DIRECTIONS | Return each line of the listing exactly, though without its images.

STORED DATA |

- - - - -

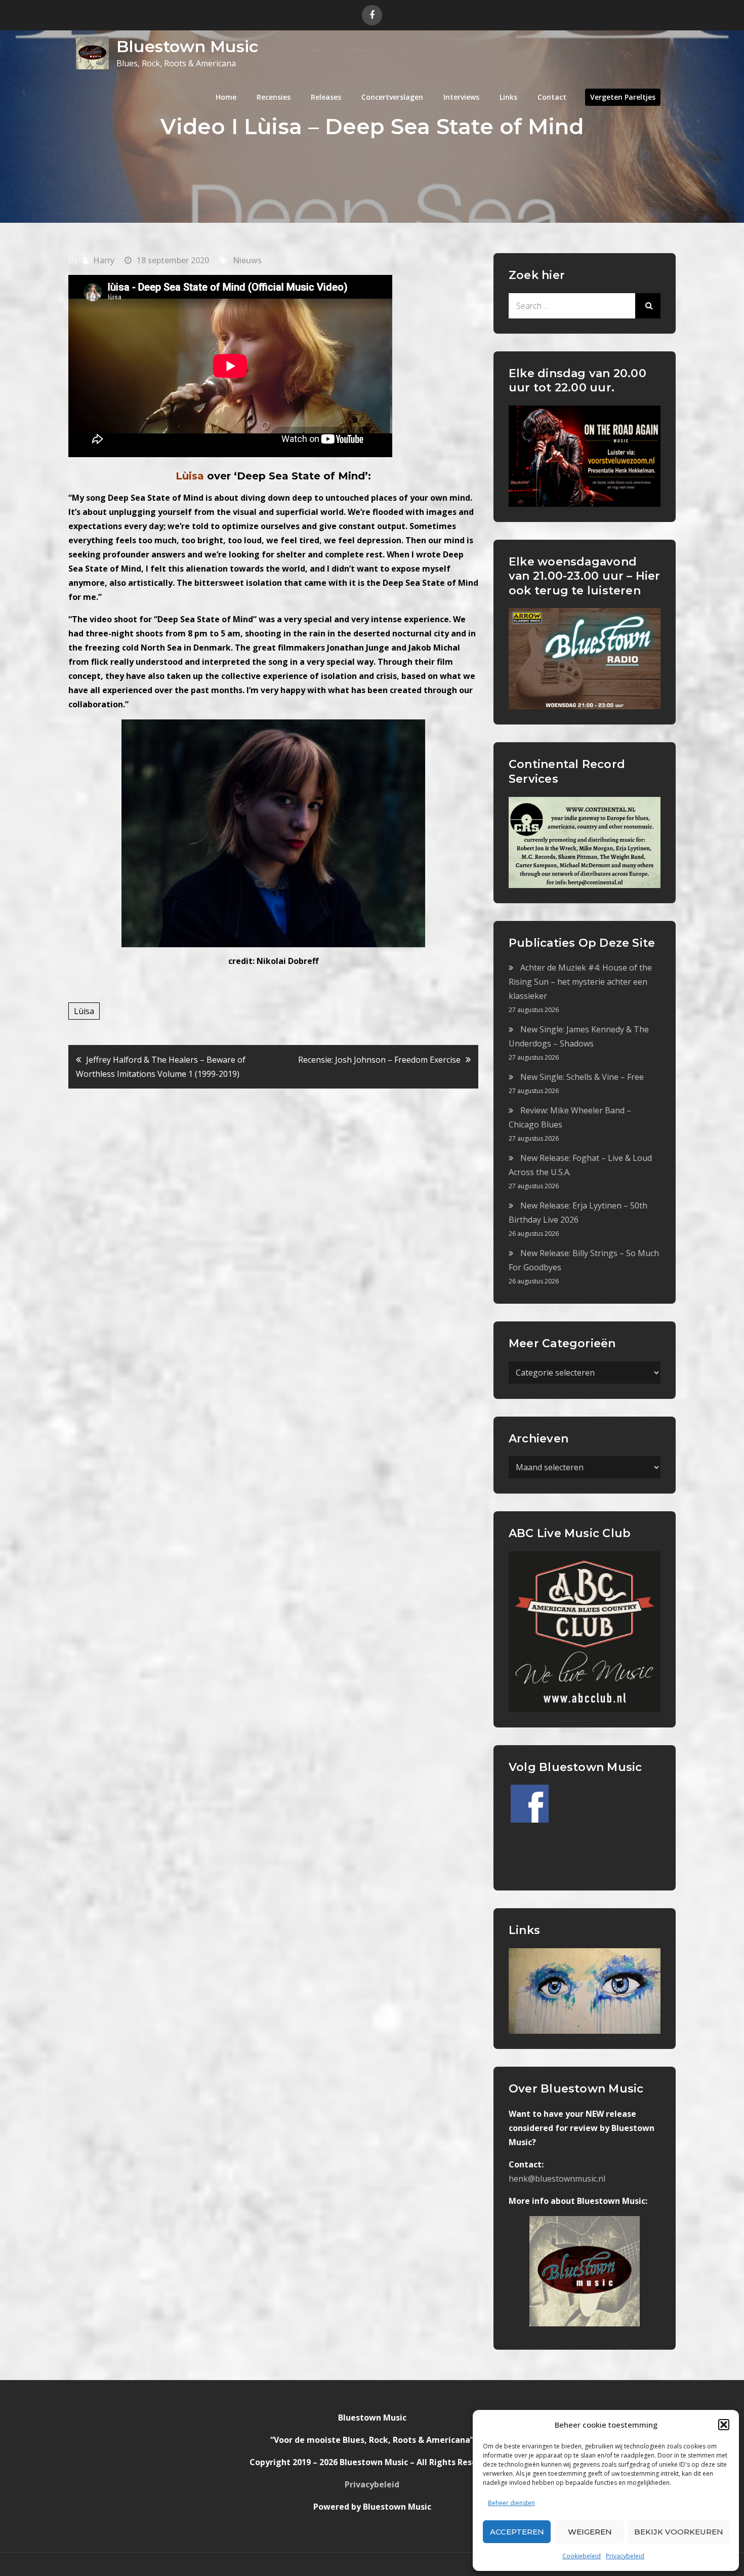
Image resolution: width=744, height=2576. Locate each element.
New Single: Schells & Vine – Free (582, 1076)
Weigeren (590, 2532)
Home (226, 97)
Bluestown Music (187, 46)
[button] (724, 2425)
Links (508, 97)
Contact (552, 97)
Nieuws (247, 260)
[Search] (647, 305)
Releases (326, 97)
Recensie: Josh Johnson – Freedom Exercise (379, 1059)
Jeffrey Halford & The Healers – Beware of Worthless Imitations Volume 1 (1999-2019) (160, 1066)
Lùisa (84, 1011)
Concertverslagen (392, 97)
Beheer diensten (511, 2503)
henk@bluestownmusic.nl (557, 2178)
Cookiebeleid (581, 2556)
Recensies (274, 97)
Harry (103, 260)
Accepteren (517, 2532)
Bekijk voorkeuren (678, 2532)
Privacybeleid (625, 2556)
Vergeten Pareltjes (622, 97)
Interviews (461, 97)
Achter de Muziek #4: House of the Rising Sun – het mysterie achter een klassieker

- - - - -

SOLUTION |
Image resolution: width=744, height=2576. Locate each element.
New Single: Schells & Vine – Free (582, 1076)
Weigeren (590, 2532)
Home (226, 97)
Bluestown Music (187, 46)
[button] (724, 2425)
Links (508, 97)
Contact (552, 97)
Nieuws (247, 260)
[Search] (647, 305)
Releases (326, 97)
Recensie: Josh Johnson – Freedom Exercise (379, 1059)
Jeffrey Halford & The Healers – Beware of Worthless Imitations Volume 1 (1999-2019) (160, 1066)
Lùisa (84, 1011)
Concertverslagen (392, 97)
Beheer diensten (511, 2503)
henk@bluestownmusic.nl (557, 2178)
Cookiebeleid (581, 2556)
Recensies (274, 97)
Harry (103, 260)
Accepteren (517, 2532)
Bekijk voorkeuren (678, 2532)
Privacybeleid (625, 2556)
Vergeten Pareltjes (622, 97)
Interviews (461, 97)
Achter de Muziek #4: House of the Rising Sun – het mysterie achter een klassieker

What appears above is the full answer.